- [Objective]: Write out the rows again from the line containing "Open integrations via the puzzle piece icon" through the end of the rows, including the requests. Scale every coordinate in the answers by 2.05, round each result to a whole number with halves rounded up, and leave the pictures out.

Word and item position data
# # # # # # #
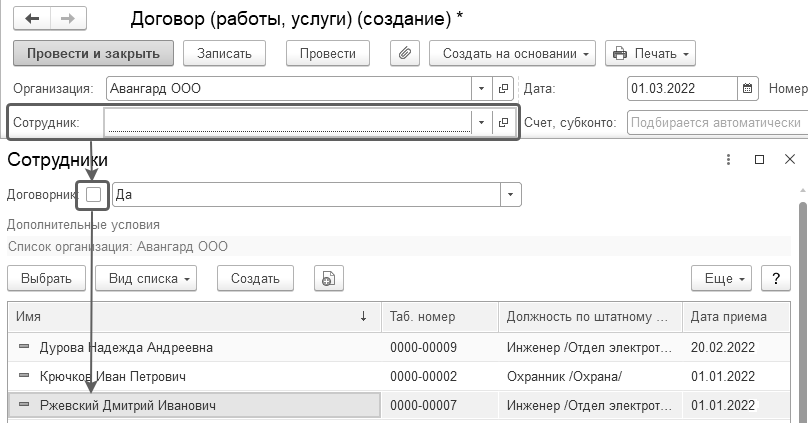Click the question mark help button
This screenshot has width=808, height=423.
coord(773,278)
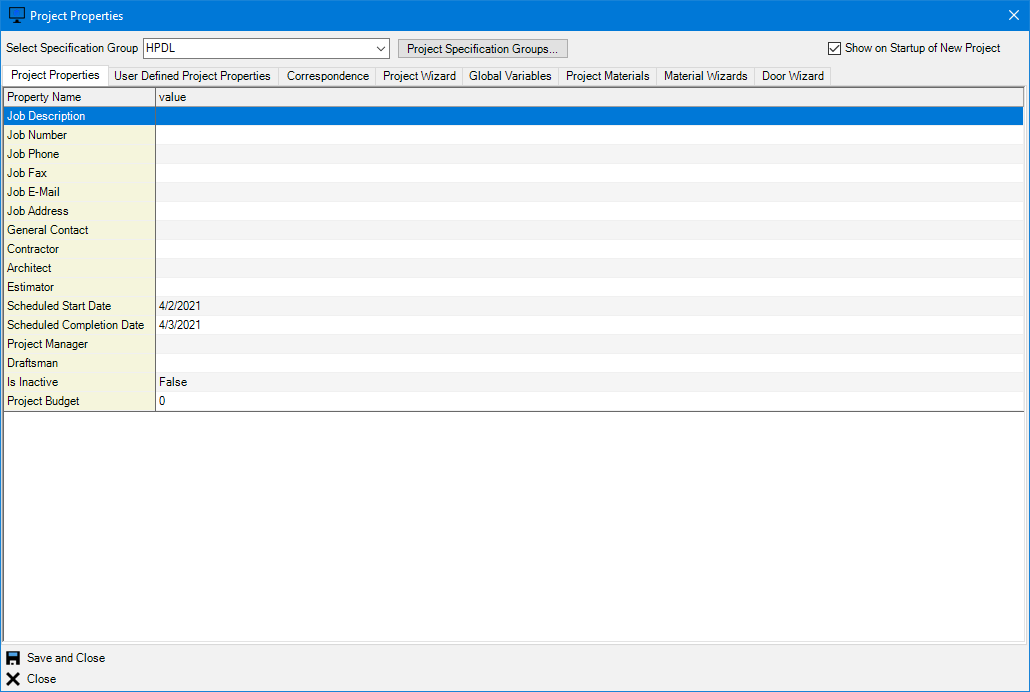1030x692 pixels.
Task: Edit the Project Budget value cell
Action: (588, 401)
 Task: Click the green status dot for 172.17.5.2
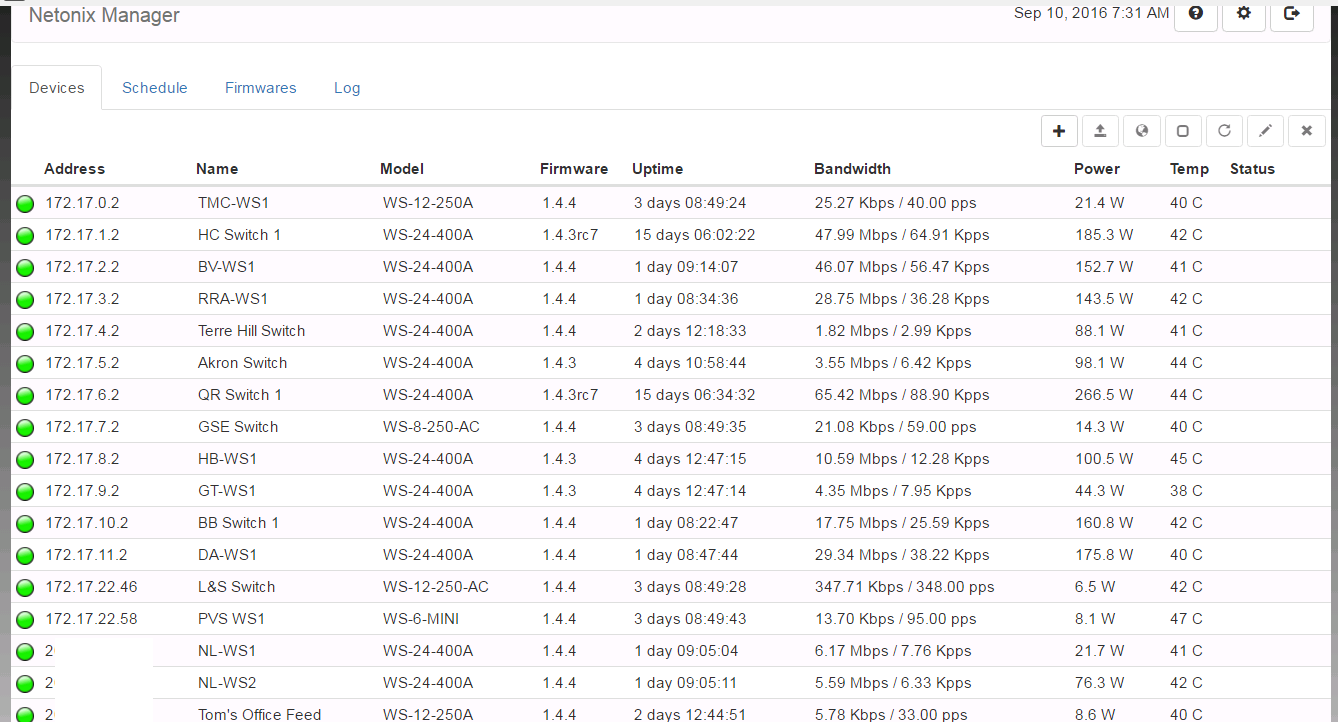(x=26, y=364)
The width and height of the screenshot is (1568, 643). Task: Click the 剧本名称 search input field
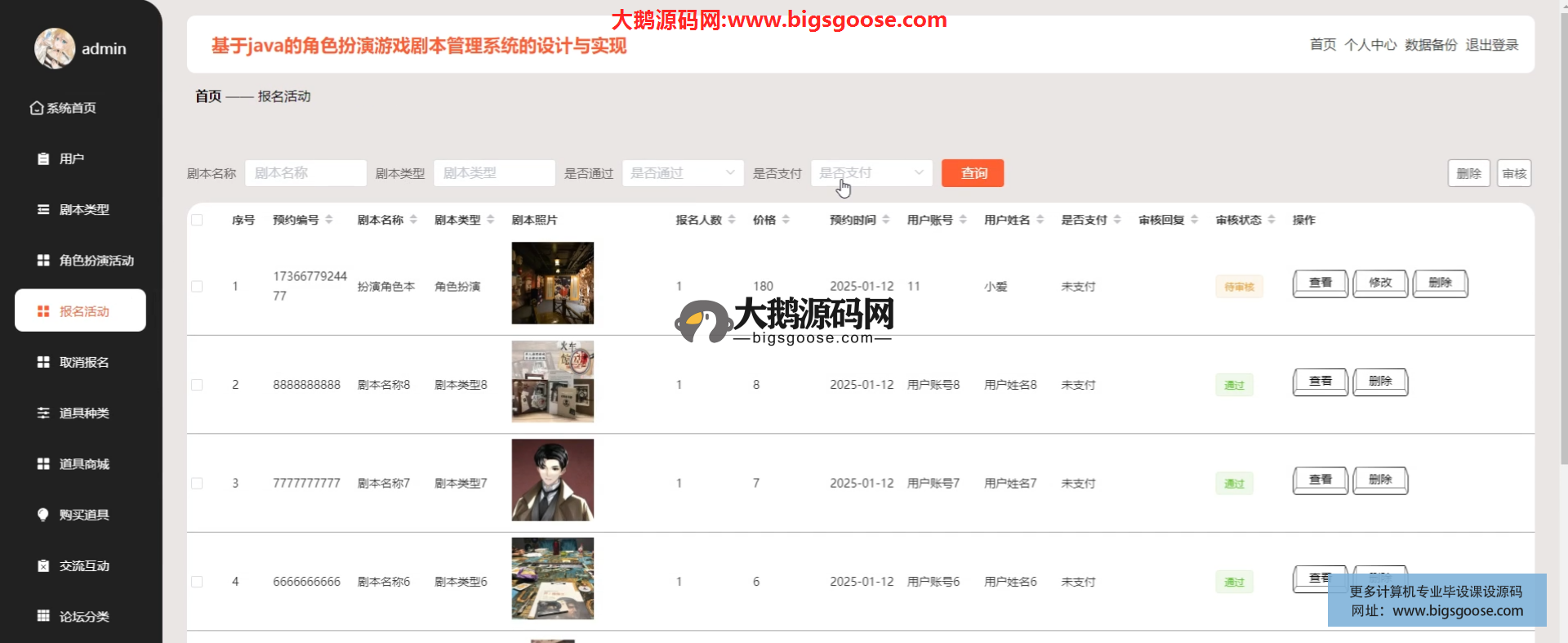pos(305,173)

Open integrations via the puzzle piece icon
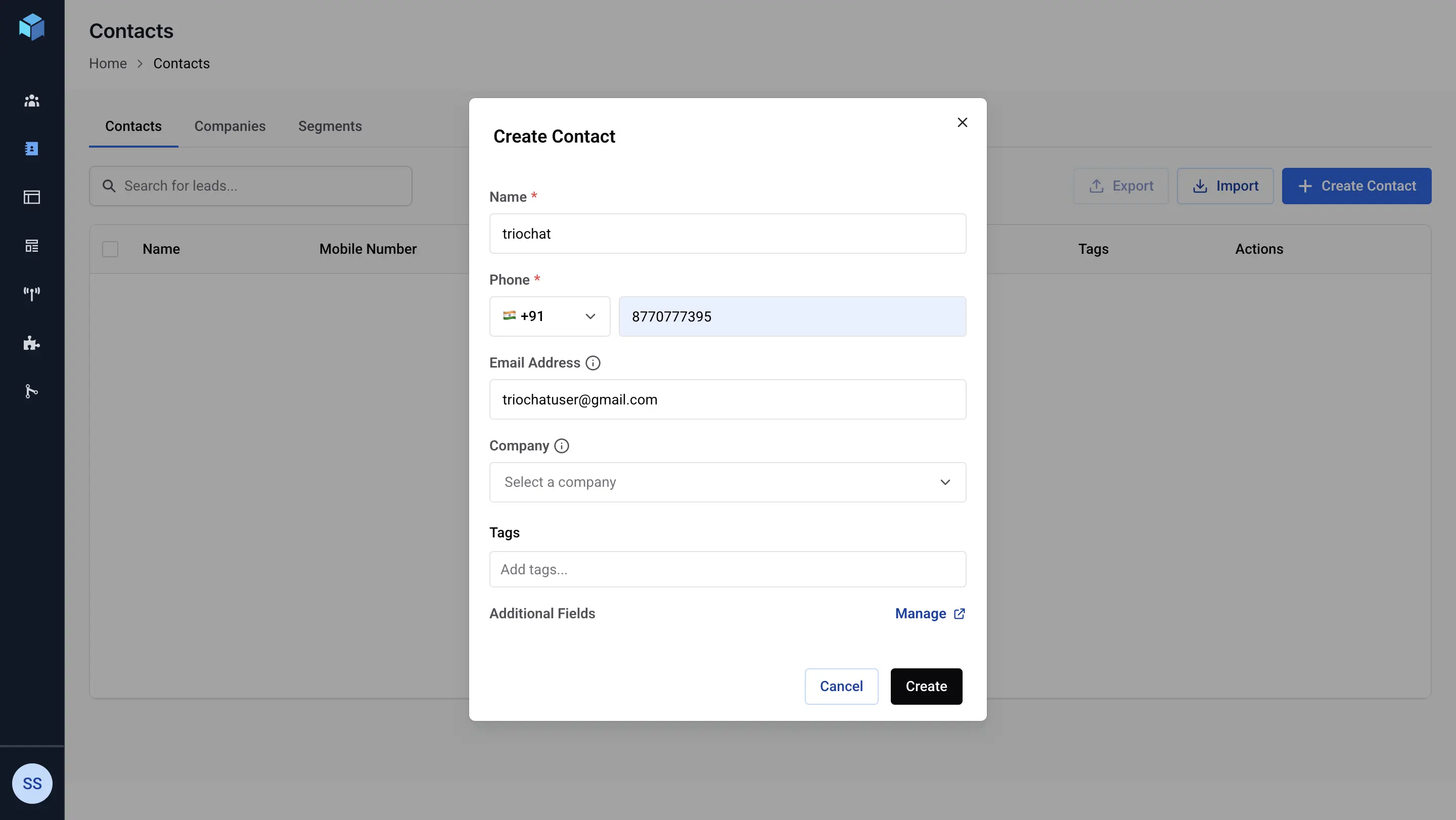[32, 343]
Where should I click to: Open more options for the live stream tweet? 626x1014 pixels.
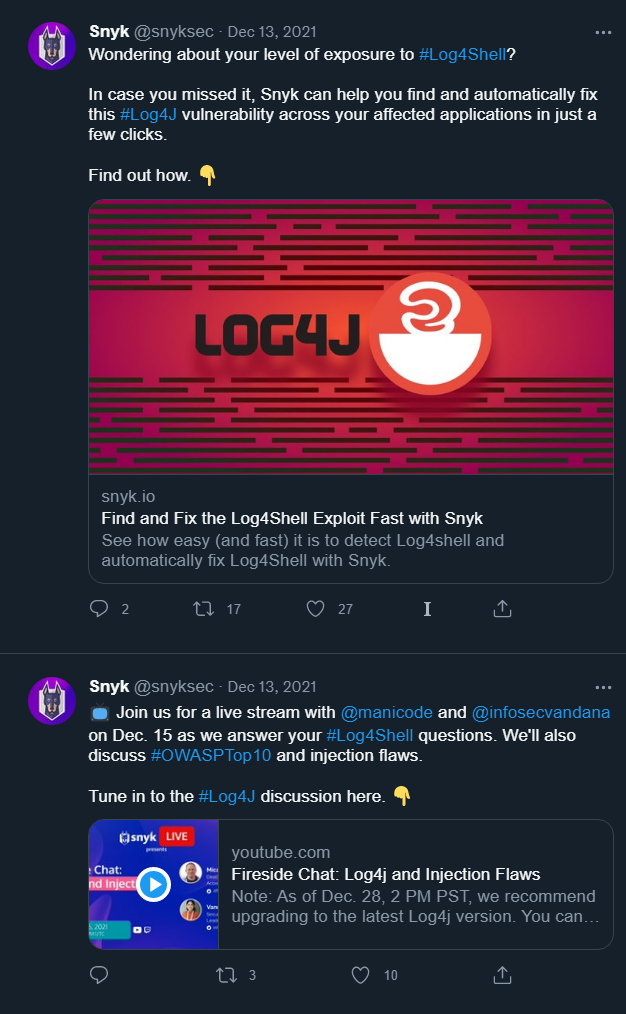pos(603,687)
# # # # # # #
- [Answer for the task]:
Open integrations via the puzzle piece icon
[66, 703]
Where should I click to: Open more options for the live stream tweet? 626x1014 pixels.
pos(1236,1408)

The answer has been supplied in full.